The file-locker industry, already in a state of chaos after MegaUpload’s January shutdown, faces more bloodshed, says one Hollywood executive who named five more services on the studio's hit list. 

MediaFire, PutLocker, Deposite files, Wupload and Fileserve are all “rogue” websites, collectively responsible for 41 billion page views a year, according to Alfred Perry, Paramount Pictures’ vice president for worldwide content protection.

Perry’s astronomical figures translate to five page views for every person on the planet, the Torrent Freak blog calculates.

Perry outlined the new targets on a slide at the On Copyright conference in the US last Friday, which showed Megaupload’s logo with a red-strike through it, CNet reported

Several file-locker services similar to MegaUpload shut shop almost immediately after the MegaUpload arrests but, according to Perry, Hollywood studios and music labels want more arrests, while operators of such services defend their businesses as legitimate file storage and sharing services. 

MediaFire co-founder Tom Langridge penned a letter to CNet defending the service against accusations that it was “an outlaw gang” of MegaUpload’s ilk. 

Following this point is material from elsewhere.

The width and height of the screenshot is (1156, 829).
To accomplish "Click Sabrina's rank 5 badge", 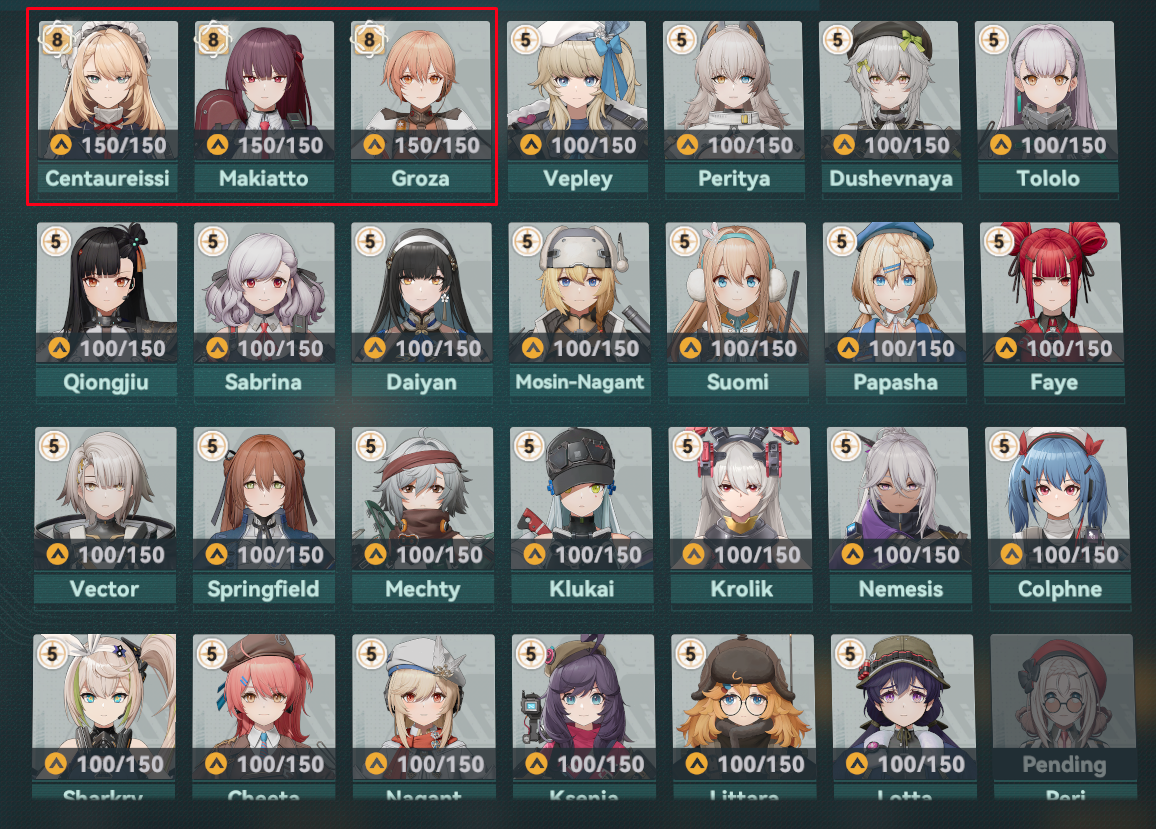I will pyautogui.click(x=212, y=241).
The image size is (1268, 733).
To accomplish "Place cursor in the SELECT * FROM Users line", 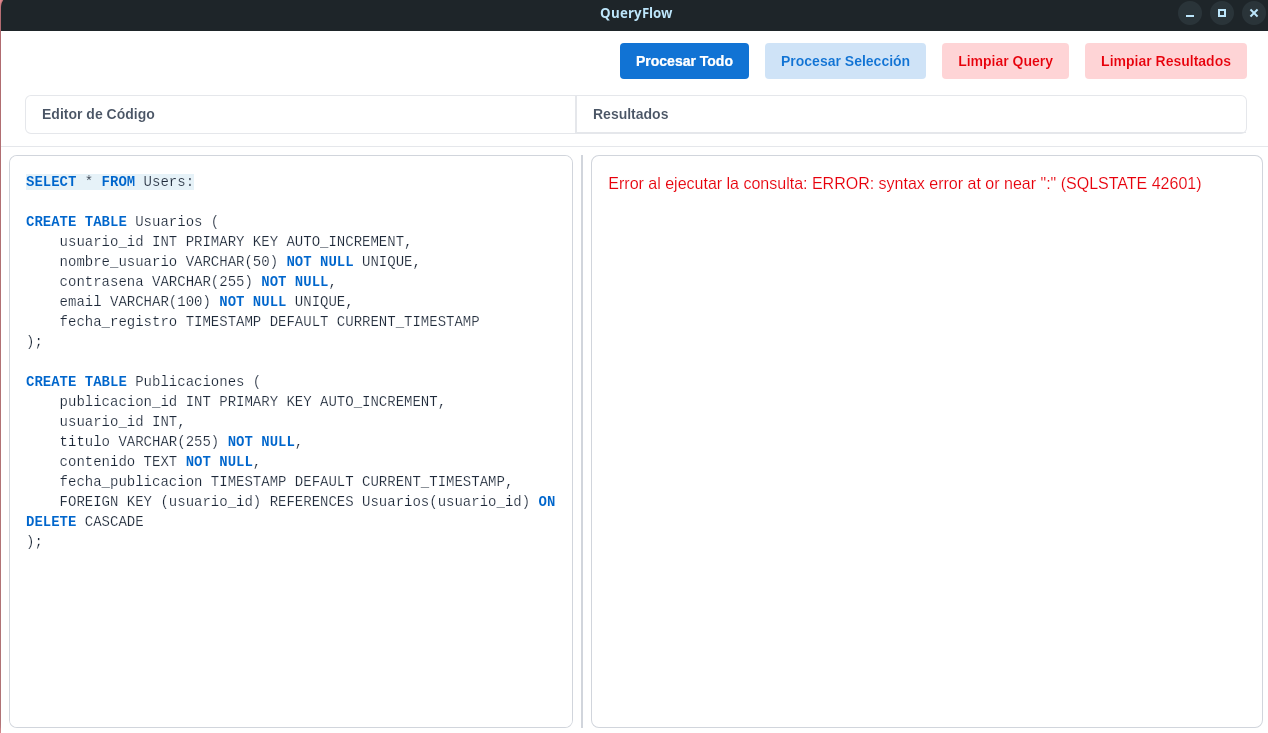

Distancing his company from Kim Dotcom’s operation, Langridge wrote that his company never paid users to upload content and that the service “cooperates fully with the MPAA, RIAA”, respectively the two main movie and music copyright lobby groups behind most litigation and law-enforcement action against alleged mass copyright infringers in the US. 

MediaFire’s Langridge said his company is the victim of MegaUpload’s shutdown as users of the former "rogue" site seek new forums to fill the gap left by MegaUpload’s dismantling. 

Unlike several MegaUpload-like sites that closed after the MegaUpload January arrests, Swiss-based outfit, RapidShare, a “secure data logistics” firm by its own standards, has attempted to distinguish itself from MegaUpload by arguing its corporate structure was never designed to evade authorities. 

“RapidShare AG was founded in Switzerland, was always based at the address cited in the imprint and was always managed with an authentic name without any anonymous intermediary companies,” the company argued

"The drastic measures against Megaupload were obviously seen as necessary by the FBI because the situation was different there."